Extract to read:
==========

Jared Gold is an American jazz organist who plays the Hammond B-3 organ.

He attended William Paterson University in Wayne, New Jersey. In 1988 he won the Governor's Award for Jazz Performance in New Jersey. He has worked with Ralph Bowen, Benny Golson, Bill Goodwin, Bob Mintzer, Ralph Peterson Jr., Benny Powell, John Swana, and John Webber. Gold has been influenced by Larry Young, Jack McDuff, and Don Patterson.

In 2004, guitarist Dave Stryker included Gold in his trio with drummer Tony Reedus. Gold appeared at Chez Hanny in 2005 with the Dan Pratt Organ Quartet, and in 2007 he toured the UK with the Randy Napoleon Trio. He recorded his first solo album, Solids & Stripes (Posi-Tone, 2008) with Randy Napoleon on guitar, Seamus Blake on tenor saxophone, and Mark Ferber on drums. Gold appears on two albums with Napoleon and drummer Quincy Davis. These are Enjoy the Moment and Randy Napoleon: Between Friends. The first is a collaboration between Gold and Napoleon and prominently features two of Gold's compositions.

==========

Dataset extract:
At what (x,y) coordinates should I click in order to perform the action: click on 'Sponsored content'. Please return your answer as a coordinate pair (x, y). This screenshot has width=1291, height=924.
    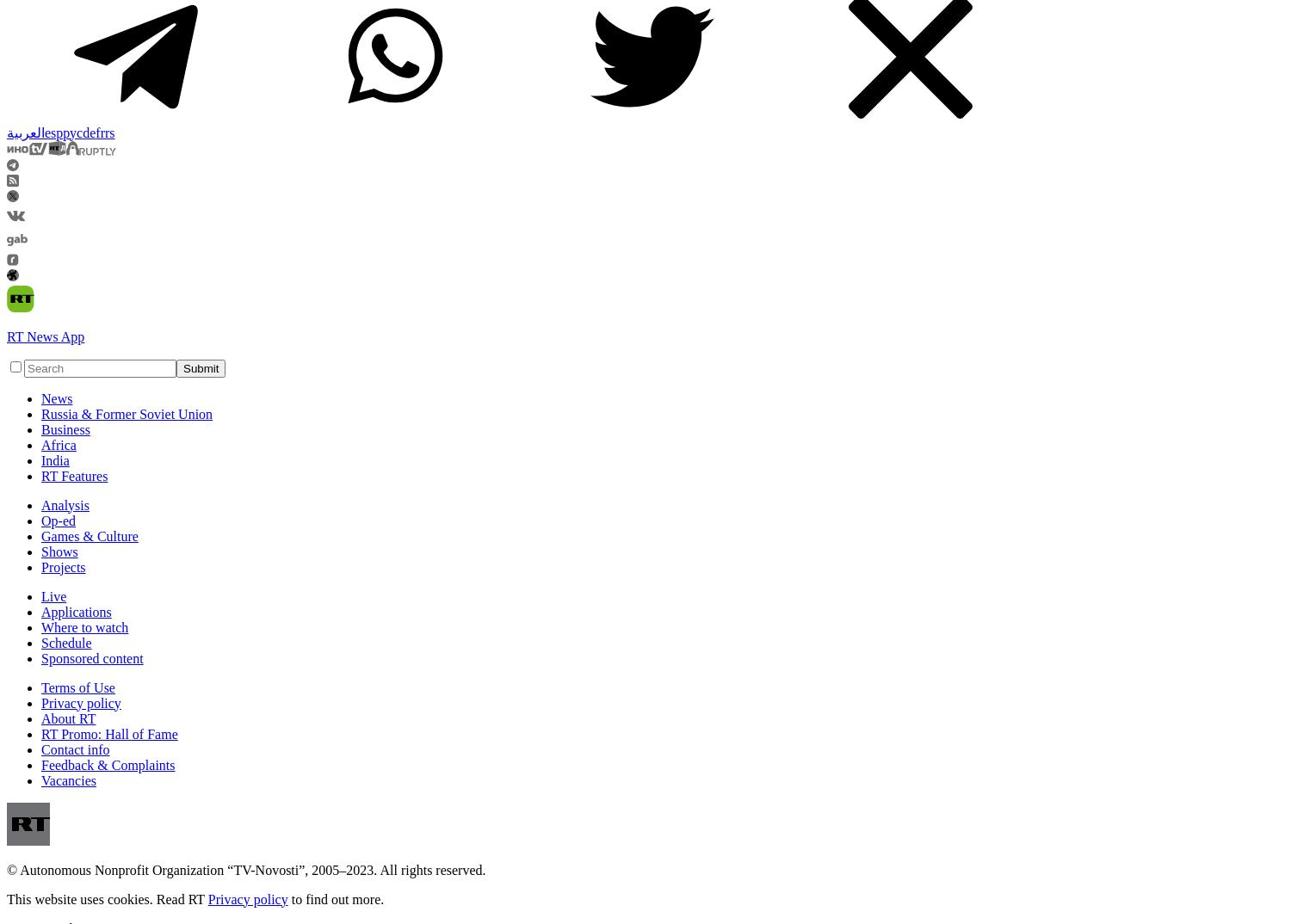
    Looking at the image, I should click on (90, 656).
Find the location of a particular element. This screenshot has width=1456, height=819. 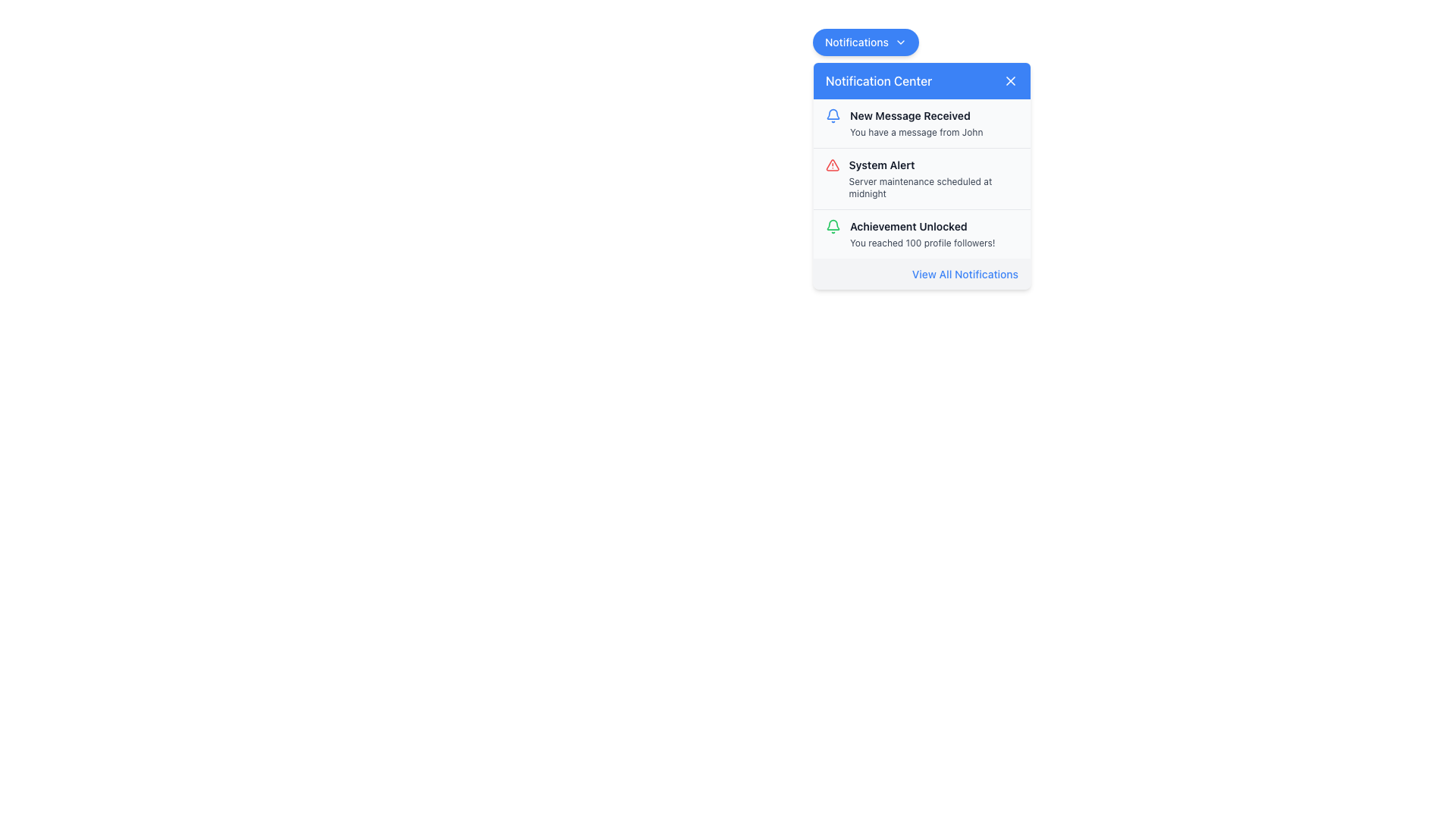

the second notification item titled 'System Alert' with a description 'Server maintenance scheduled at midnight' is located at coordinates (921, 174).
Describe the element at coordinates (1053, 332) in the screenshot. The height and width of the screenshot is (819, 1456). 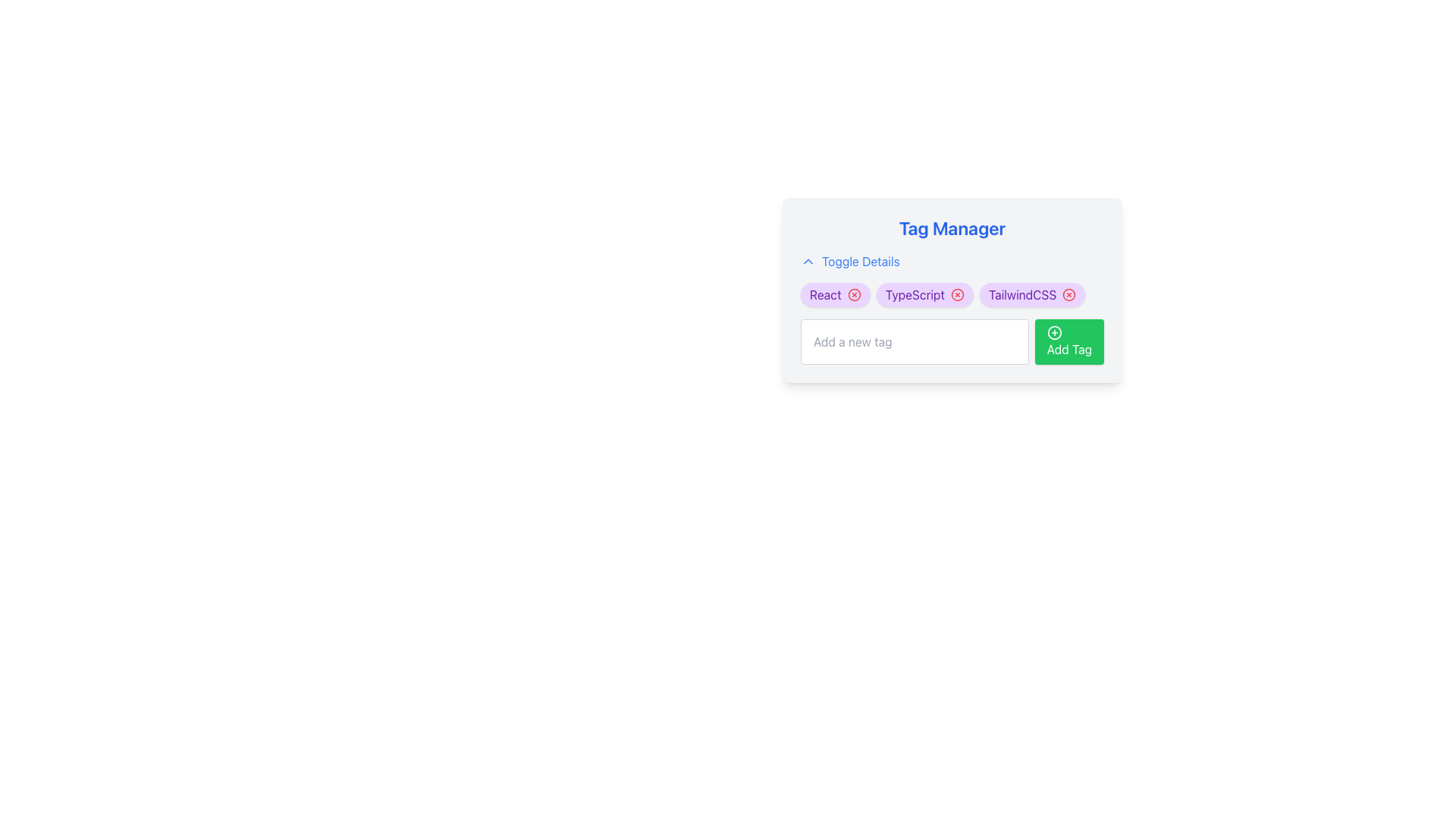
I see `the decorative icon of the 'Add Tag' button` at that location.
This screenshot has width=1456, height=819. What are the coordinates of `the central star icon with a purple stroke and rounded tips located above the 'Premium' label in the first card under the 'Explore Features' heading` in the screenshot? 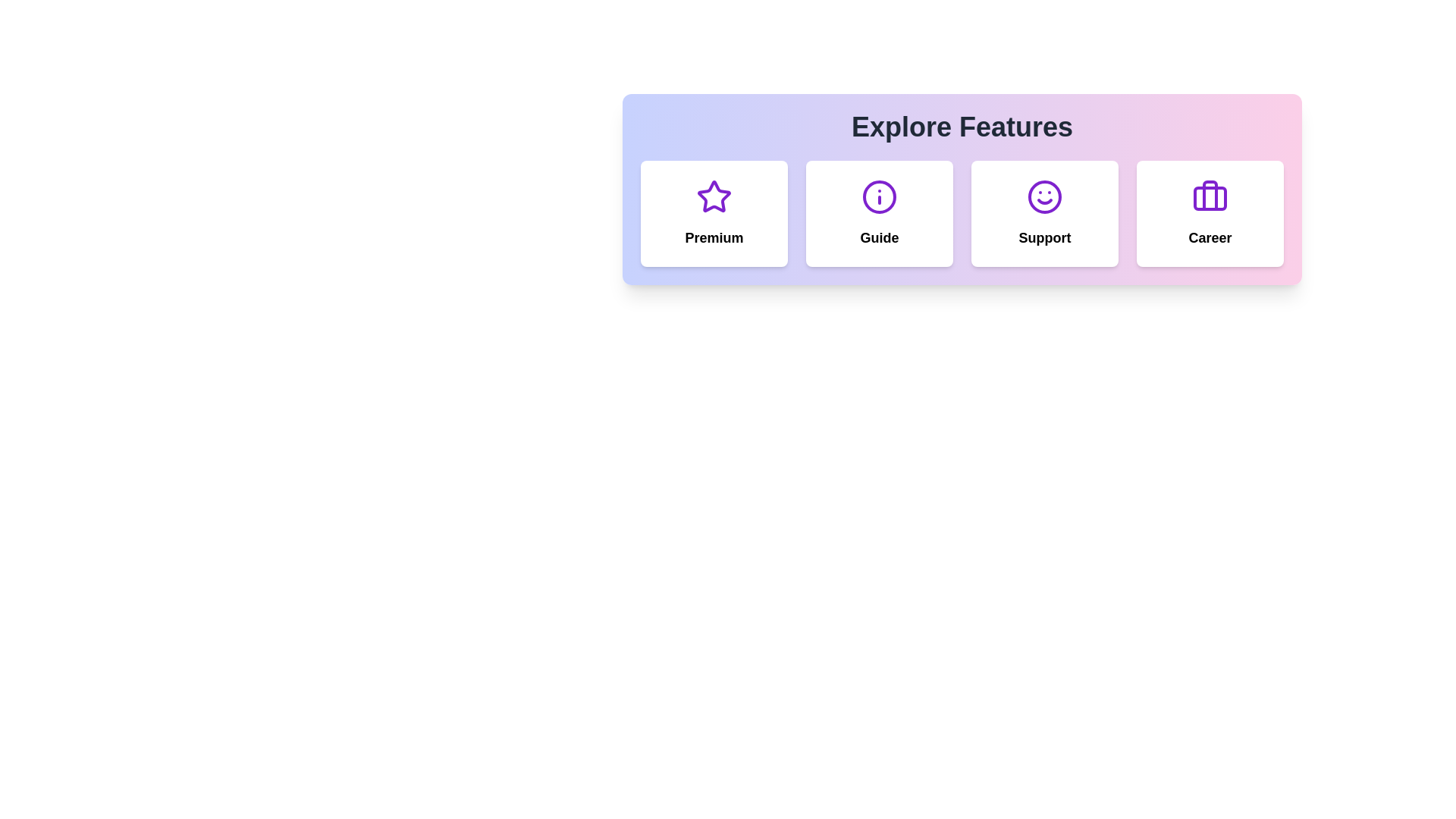 It's located at (713, 196).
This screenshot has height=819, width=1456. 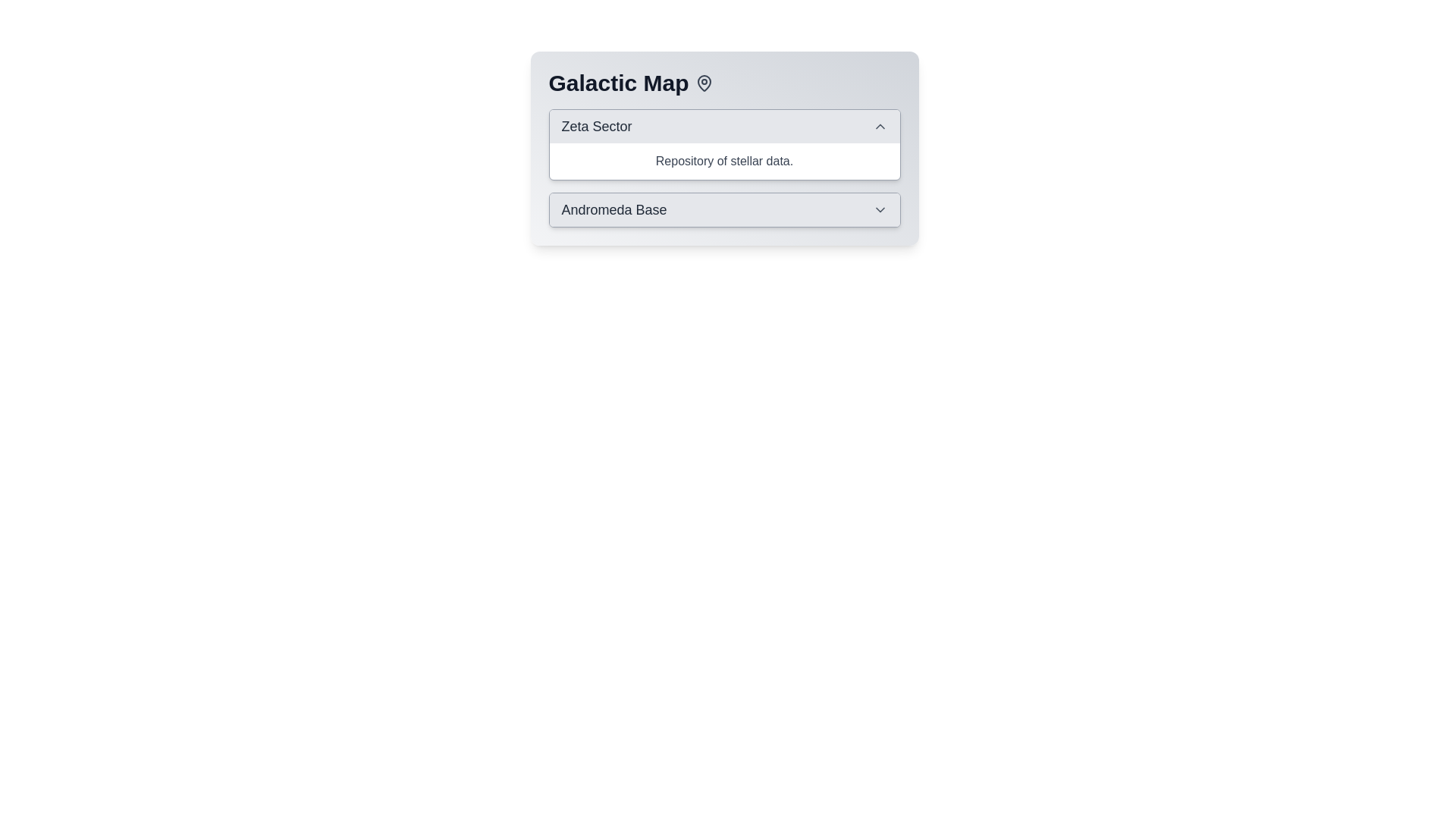 I want to click on the Chevron Down icon located to the right of the text 'Andromeda Base', so click(x=880, y=210).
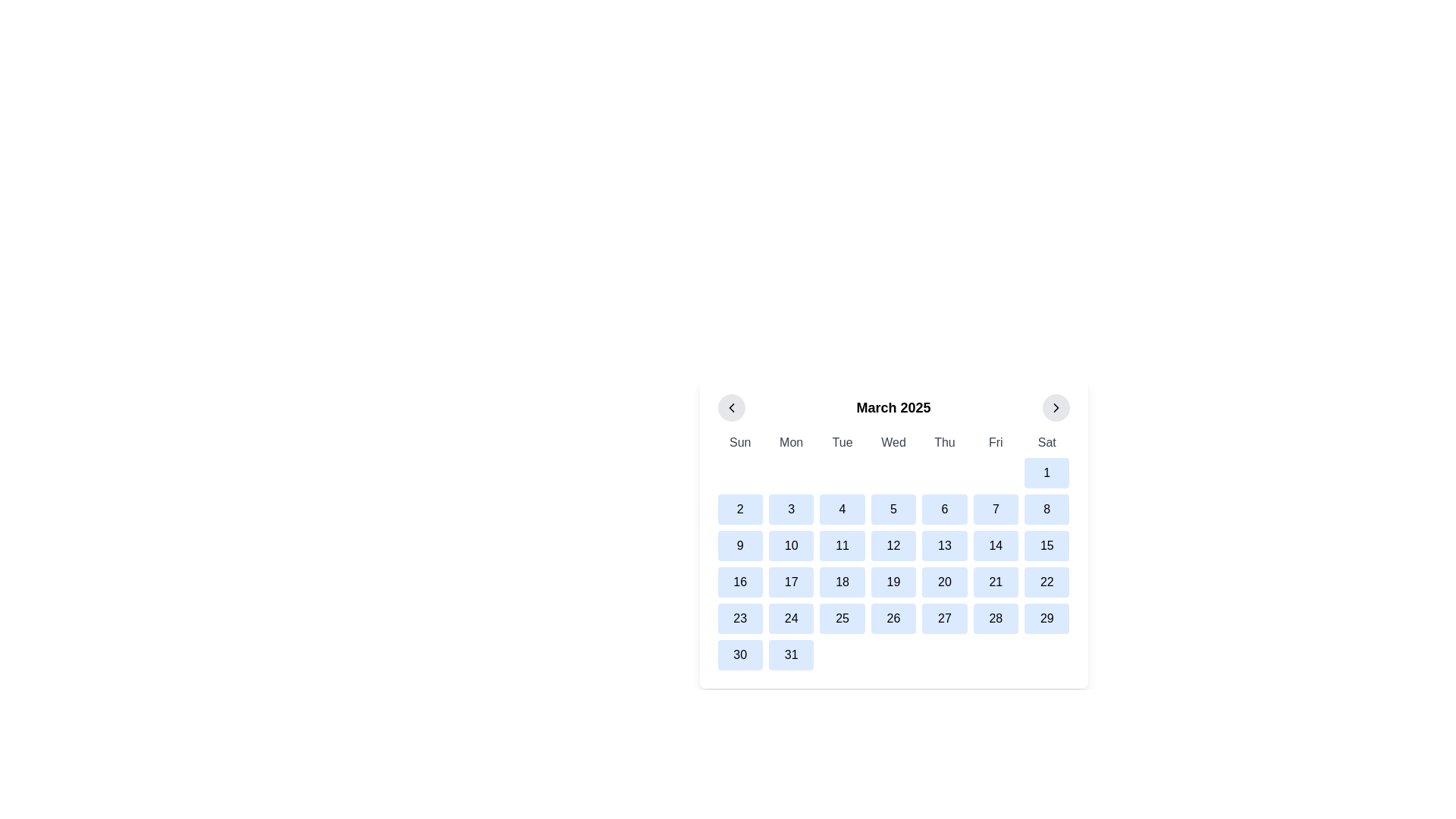 The image size is (1456, 819). I want to click on the button with the number '29' that has a light blue background and is located in the last column of the sixth row in the calendar grid, so click(1046, 619).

==========

Work request 1:
In the text about Jared Gold, translate this sentence into Spanish: "In 1988 he won the Governor's Award for Jazz Performance in New Jersey."
Work request 2:
Reproduce the text about Jared Gold from "He attended William" to "and Don Patterson.".

Output 1:
En 1988 ganó el Governor's Award for Jazz Performance en Nueva Jersey.

Output 2:
He attended William Paterson University in Wayne, New Jersey. In 1988 he won the Governor's Award for Jazz Performance in New Jersey. He has worked with Ralph Bowen, Benny Golson, Bill Goodwin, Bob Mintzer, Ralph Peterson Jr., Benny Powell, John Swana, and John Webber. Gold has been influenced by Larry Young, Jack McDuff, and Don Patterson.